When the comeback was complete, the GM didn't march into the locker room. He never does. It isn't fair to his coach to come say something when emotions are snarling after a loss because those conversations are best at breakfast in the morning, after a night's sleep. "And so, I'm not going in there to take a victory lap after we've won a game either," Olshey said.

For the Clippers, this game meant so much. They spared themselves a 1-0 hole, the embarrassment of a blowout loss and the inner doubts that exist when a young team's never done anything in the playoffs. Well, they did something. They made one of the great comebacks in NBA history, and they did it because Chris Paul's greatness, his will, declared it possible. That's why Neil Olshey always knew he had to make that trade with New Orleans for Paul, why it was destined to transform the franchise.

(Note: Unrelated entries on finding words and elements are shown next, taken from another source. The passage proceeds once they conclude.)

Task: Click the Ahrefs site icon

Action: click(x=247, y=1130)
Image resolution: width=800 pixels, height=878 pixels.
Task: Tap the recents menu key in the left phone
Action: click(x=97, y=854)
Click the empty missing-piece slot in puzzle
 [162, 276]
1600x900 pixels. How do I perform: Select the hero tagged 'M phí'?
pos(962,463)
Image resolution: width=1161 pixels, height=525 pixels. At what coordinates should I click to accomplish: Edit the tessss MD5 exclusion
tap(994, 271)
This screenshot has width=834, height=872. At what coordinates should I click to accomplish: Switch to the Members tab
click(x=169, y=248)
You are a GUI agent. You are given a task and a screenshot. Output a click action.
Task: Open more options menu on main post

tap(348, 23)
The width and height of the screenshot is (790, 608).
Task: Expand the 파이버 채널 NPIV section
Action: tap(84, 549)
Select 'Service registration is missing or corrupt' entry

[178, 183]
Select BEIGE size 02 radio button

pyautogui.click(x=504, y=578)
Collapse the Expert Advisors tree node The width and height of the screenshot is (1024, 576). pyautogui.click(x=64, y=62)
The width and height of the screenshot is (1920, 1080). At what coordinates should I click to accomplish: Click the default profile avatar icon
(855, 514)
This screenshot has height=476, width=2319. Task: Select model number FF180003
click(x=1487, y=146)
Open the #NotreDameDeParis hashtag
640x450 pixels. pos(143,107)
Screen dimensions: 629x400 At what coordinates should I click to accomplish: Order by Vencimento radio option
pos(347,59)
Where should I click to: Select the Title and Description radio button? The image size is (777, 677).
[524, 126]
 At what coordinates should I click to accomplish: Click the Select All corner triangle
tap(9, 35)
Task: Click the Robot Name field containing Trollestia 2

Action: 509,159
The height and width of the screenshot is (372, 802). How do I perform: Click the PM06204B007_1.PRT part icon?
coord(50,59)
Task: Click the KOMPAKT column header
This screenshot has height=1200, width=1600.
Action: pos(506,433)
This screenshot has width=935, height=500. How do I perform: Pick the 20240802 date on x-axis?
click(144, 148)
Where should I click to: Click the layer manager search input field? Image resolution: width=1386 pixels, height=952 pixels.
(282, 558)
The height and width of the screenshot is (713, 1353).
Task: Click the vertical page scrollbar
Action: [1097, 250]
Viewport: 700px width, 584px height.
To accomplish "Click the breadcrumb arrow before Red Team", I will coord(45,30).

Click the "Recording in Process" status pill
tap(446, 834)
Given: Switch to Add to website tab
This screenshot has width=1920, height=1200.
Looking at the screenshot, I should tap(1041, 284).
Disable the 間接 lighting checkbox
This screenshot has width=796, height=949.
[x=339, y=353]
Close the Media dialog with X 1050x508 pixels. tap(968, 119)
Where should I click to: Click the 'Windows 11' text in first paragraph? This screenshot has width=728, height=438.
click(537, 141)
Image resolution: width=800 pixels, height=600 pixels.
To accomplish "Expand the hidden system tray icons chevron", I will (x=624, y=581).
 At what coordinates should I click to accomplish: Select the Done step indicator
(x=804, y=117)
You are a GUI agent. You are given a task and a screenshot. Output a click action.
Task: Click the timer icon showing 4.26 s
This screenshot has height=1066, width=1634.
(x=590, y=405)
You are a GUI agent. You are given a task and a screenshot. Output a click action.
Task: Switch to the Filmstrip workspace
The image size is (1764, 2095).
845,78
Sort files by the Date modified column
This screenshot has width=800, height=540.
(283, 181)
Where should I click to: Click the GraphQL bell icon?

And as the Clippers celebrated in the winning locker room, Neil Olshey marched out the door amongst those loud, wild Grizzlies fans who had suddenly turned so sullen. As the Clippers GM walked around in Memphis, he knew this night would be remembered for that single, solitary voice amidst all that mayhem. Somewhere, somehow, a franchise has to make a stand. Finally.

"Without Chris, we're not getting there tonight," Olshey said.

Yes, Neil Olshey knew he had to make that trade for Chris Paul. He just didn't know how badly until late Sunday, until all hell was breaking loose in Memphis, until no one was laughing at the Los Angeles Clippers anymore.